(Exercise) Only the lines from the one containing "type in row 4" to the end of the records belong in the copy. Reproduce them word for word and drop the pictures.

[Dataset entries]
=-=-=
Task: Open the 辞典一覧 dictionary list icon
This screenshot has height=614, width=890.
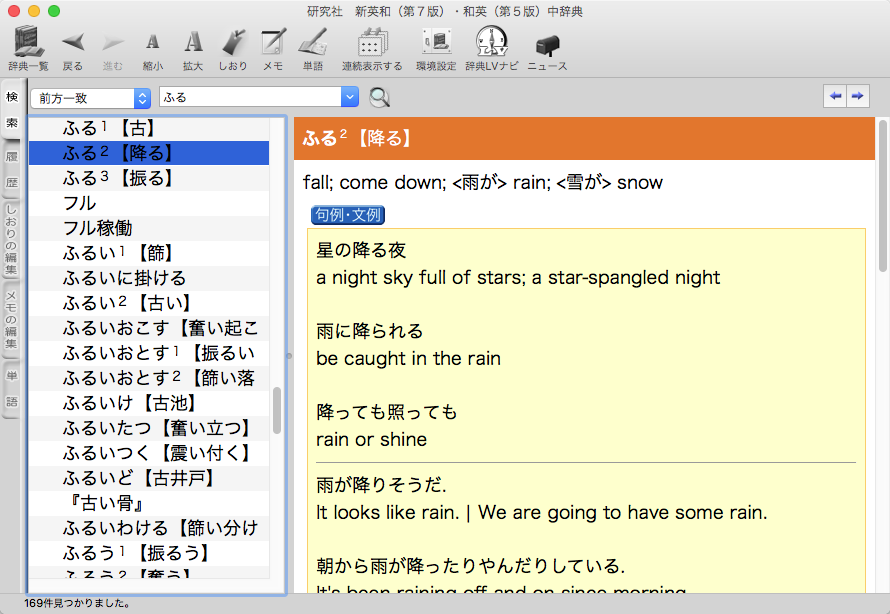Action: [28, 42]
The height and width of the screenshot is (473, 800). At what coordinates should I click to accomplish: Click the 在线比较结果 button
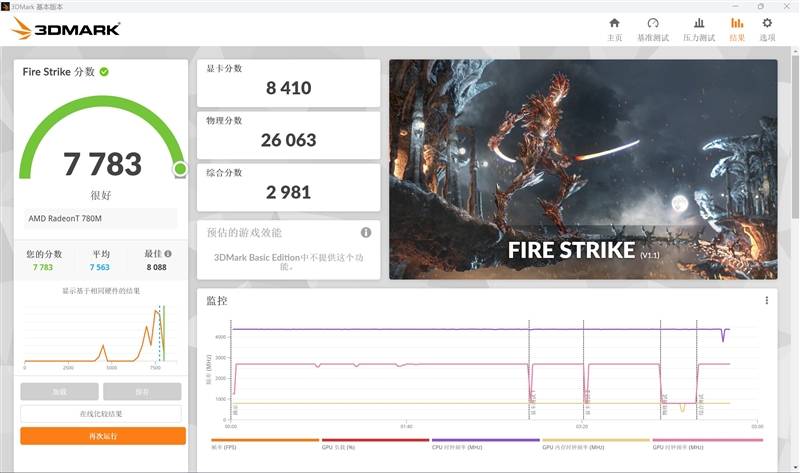coord(103,414)
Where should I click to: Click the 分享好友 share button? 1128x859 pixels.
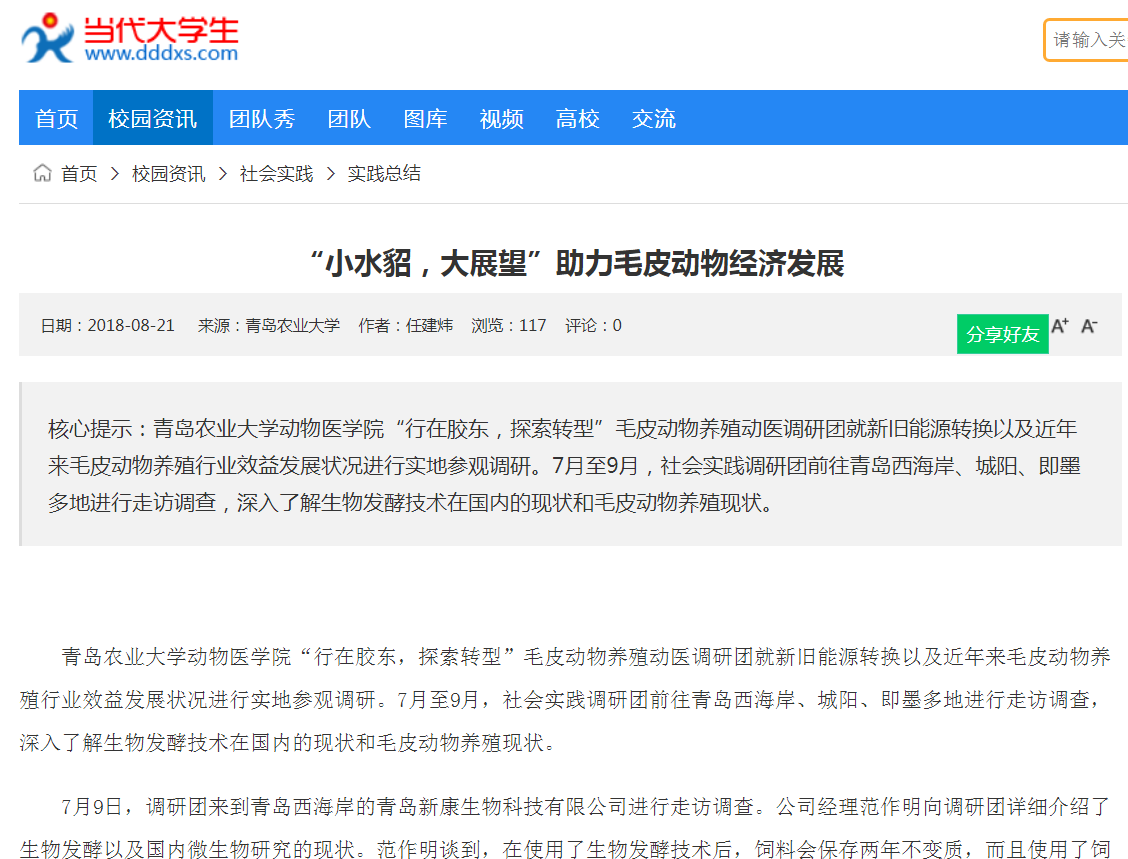click(1002, 334)
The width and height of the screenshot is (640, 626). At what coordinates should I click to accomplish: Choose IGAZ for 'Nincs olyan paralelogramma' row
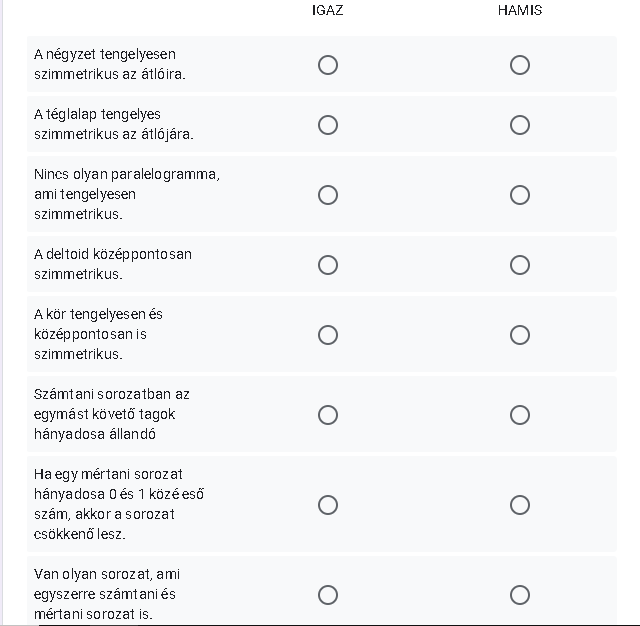(x=328, y=195)
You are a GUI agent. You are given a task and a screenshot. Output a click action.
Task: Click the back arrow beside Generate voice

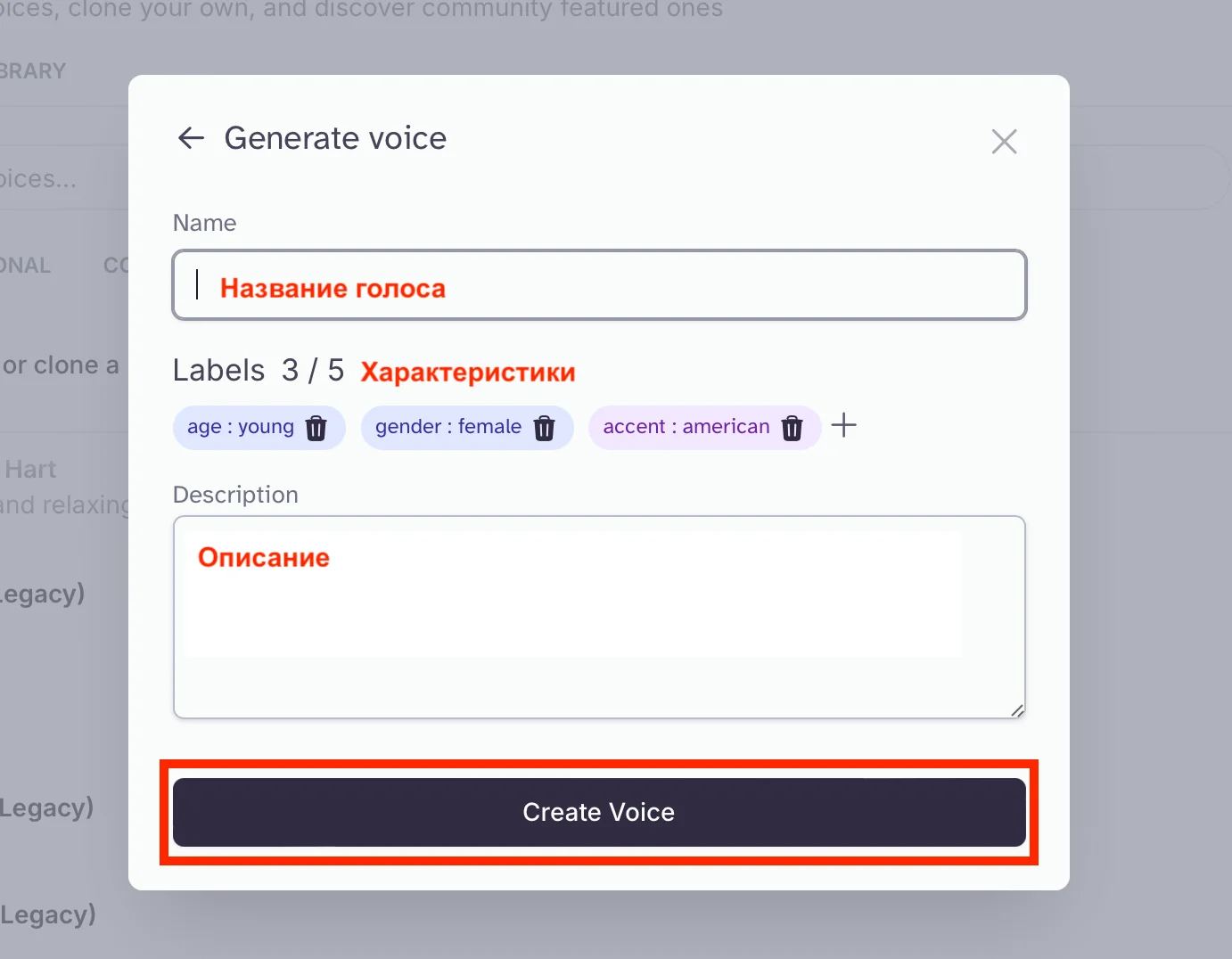(x=191, y=138)
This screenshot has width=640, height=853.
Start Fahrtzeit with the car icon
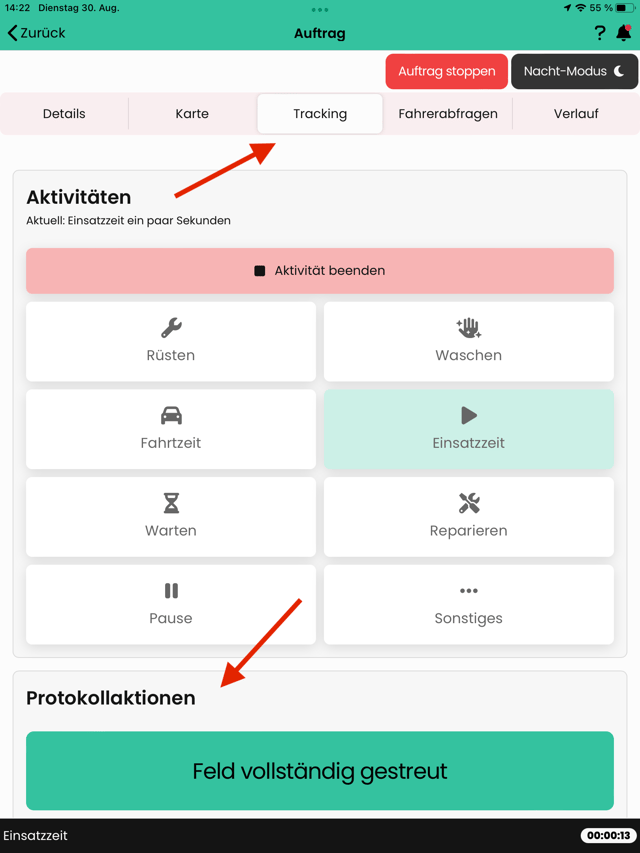pyautogui.click(x=171, y=429)
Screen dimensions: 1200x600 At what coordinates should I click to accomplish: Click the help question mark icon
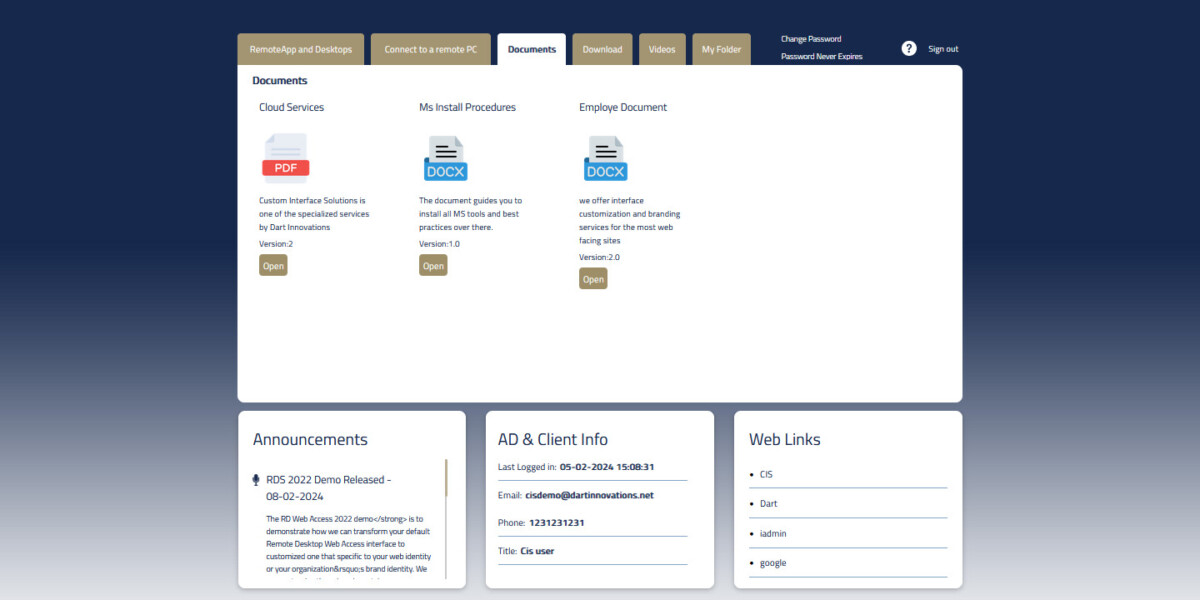(909, 49)
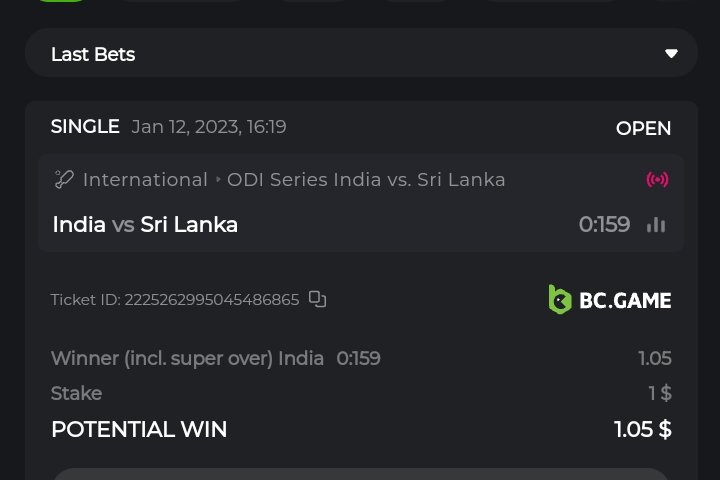Open the match statistics bar chart icon
The image size is (720, 480).
coord(656,224)
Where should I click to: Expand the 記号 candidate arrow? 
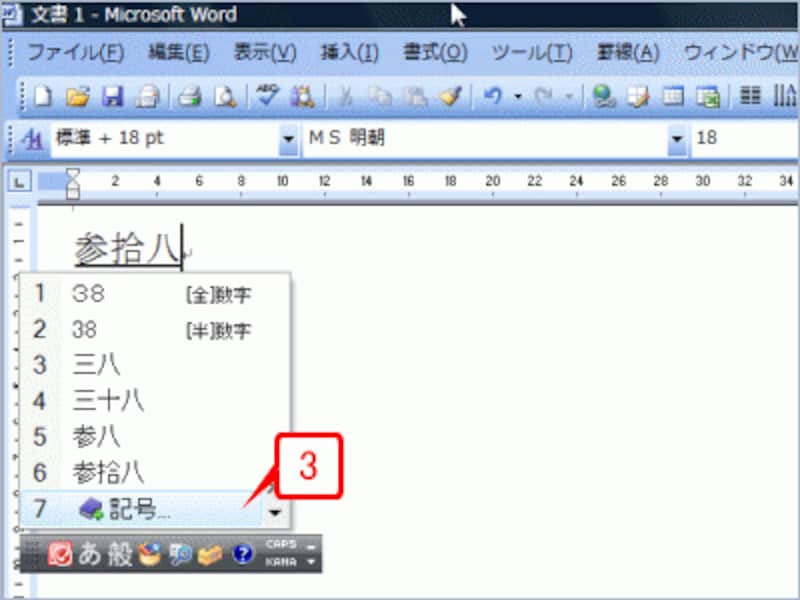(277, 511)
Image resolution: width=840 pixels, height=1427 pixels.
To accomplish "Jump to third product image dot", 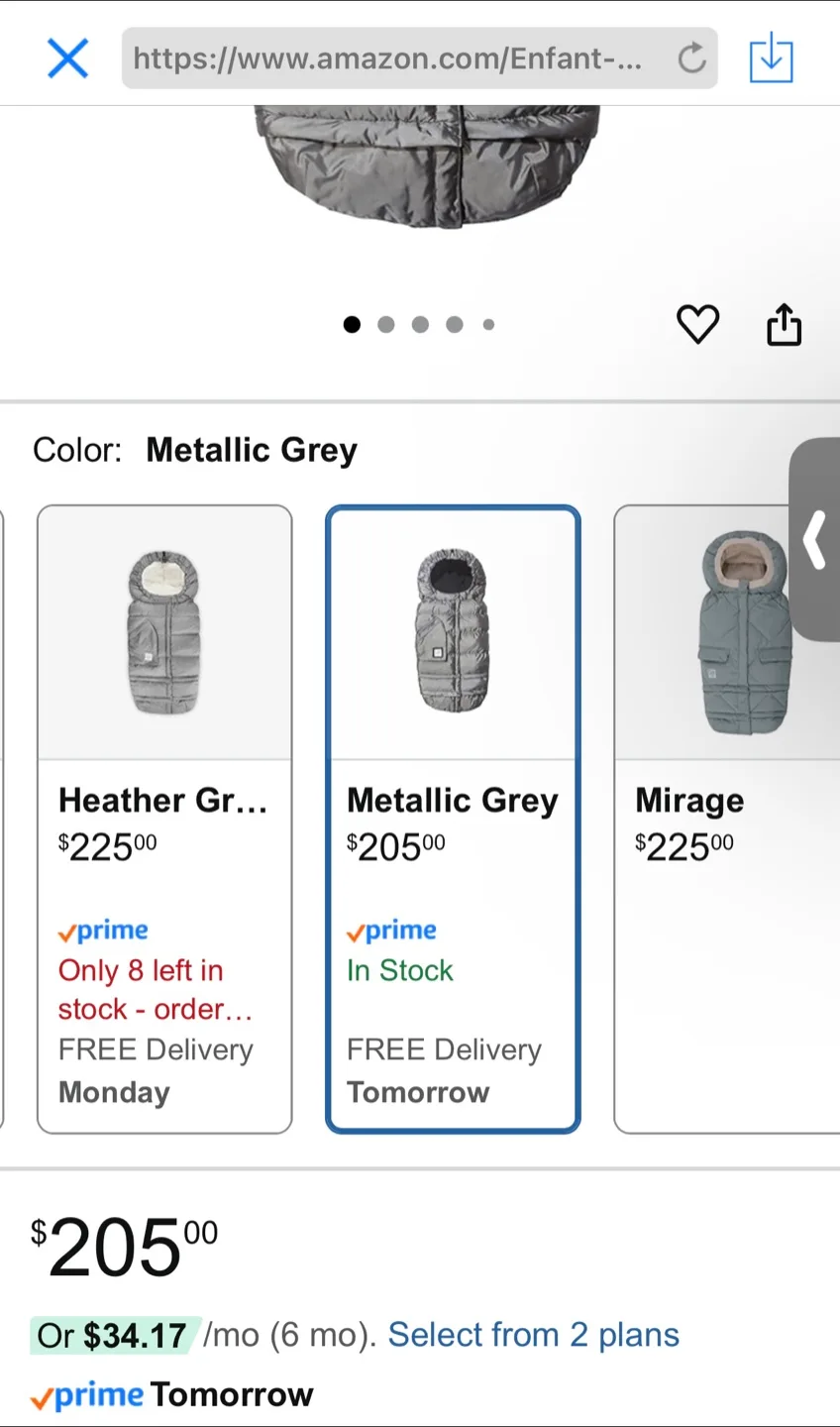I will pyautogui.click(x=420, y=324).
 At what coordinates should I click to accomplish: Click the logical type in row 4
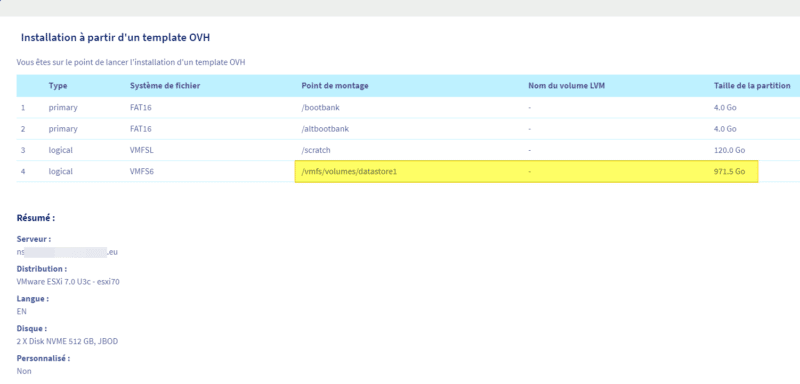pyautogui.click(x=61, y=172)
=-=-=
(Problem solution)
 At what coordinates should I click to accomplish: Click the logical type in row 4
pyautogui.click(x=61, y=172)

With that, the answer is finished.